Entries taken from a collection
↓↓↓

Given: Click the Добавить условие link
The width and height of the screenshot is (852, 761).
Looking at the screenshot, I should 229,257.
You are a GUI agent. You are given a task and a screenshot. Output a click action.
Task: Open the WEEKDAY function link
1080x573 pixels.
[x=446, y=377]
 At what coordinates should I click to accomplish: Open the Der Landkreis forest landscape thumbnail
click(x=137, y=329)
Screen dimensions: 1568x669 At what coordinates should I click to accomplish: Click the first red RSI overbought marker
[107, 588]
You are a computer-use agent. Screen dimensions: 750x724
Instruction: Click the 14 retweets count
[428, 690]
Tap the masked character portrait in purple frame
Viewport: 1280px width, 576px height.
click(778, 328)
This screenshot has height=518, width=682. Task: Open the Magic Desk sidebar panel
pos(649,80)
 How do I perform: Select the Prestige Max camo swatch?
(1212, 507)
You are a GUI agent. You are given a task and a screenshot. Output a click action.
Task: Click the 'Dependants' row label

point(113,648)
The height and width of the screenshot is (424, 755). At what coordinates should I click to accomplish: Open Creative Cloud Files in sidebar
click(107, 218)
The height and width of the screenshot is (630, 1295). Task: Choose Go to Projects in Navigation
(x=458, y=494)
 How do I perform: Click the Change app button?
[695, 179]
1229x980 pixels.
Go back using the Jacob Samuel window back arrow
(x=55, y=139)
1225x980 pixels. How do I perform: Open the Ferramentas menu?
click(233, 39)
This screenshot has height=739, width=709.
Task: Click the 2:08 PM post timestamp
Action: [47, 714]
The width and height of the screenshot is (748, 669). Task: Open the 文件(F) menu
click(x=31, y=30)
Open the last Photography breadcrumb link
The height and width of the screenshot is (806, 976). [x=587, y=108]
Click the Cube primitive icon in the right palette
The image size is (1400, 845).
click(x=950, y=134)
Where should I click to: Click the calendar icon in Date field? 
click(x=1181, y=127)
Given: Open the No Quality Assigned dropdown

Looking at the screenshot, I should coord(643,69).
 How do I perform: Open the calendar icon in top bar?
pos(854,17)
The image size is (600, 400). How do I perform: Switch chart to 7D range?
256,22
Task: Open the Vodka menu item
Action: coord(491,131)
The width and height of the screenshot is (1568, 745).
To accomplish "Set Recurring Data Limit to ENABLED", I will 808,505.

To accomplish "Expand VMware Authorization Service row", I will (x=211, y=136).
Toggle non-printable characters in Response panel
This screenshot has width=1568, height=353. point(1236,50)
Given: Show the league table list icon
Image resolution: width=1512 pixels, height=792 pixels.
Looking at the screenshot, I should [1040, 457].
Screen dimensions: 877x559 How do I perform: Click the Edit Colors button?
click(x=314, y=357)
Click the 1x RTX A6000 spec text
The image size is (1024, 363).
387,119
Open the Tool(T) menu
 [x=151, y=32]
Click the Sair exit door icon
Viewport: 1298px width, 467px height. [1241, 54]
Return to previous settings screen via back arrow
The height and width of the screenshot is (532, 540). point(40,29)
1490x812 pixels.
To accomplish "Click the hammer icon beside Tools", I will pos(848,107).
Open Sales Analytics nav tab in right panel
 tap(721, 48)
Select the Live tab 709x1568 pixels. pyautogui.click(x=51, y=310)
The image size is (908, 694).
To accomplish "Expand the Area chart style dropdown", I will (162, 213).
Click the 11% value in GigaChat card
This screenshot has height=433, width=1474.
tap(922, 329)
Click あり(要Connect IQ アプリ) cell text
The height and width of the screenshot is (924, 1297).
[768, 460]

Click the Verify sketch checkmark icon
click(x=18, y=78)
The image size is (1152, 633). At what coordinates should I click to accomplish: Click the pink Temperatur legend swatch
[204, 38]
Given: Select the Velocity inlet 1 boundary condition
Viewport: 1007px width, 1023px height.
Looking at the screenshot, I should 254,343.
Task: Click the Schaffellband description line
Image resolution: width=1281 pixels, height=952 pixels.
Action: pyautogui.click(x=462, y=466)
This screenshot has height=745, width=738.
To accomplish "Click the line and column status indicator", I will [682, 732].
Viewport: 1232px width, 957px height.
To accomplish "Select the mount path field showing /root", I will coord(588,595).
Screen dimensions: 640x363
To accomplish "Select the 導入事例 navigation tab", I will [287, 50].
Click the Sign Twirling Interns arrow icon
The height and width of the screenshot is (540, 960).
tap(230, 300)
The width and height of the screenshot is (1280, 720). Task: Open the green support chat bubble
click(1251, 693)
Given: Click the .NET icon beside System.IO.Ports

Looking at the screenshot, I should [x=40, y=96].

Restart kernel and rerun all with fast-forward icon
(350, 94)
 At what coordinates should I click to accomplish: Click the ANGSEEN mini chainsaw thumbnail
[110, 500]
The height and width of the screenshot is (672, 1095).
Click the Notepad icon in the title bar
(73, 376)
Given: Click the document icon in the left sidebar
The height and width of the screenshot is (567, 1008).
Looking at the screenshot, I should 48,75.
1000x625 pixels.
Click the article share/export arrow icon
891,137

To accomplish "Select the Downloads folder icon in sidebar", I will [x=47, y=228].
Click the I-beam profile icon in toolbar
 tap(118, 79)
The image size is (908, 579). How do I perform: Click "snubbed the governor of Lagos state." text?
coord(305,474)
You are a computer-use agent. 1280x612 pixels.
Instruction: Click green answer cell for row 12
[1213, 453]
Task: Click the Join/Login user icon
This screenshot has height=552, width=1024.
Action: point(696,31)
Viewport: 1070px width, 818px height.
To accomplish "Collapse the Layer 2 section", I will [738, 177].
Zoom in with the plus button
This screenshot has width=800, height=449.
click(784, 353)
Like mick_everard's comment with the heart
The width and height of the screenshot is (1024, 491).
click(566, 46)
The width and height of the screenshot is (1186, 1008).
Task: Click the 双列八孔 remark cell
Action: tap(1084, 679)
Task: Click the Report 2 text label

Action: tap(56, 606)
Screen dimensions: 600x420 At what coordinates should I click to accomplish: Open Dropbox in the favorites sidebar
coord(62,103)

↑↑↑

▶ [Exercise] If a line in the records includes "Expand", it counts toward the total; report that total by itself.

▶ [The completed task] 2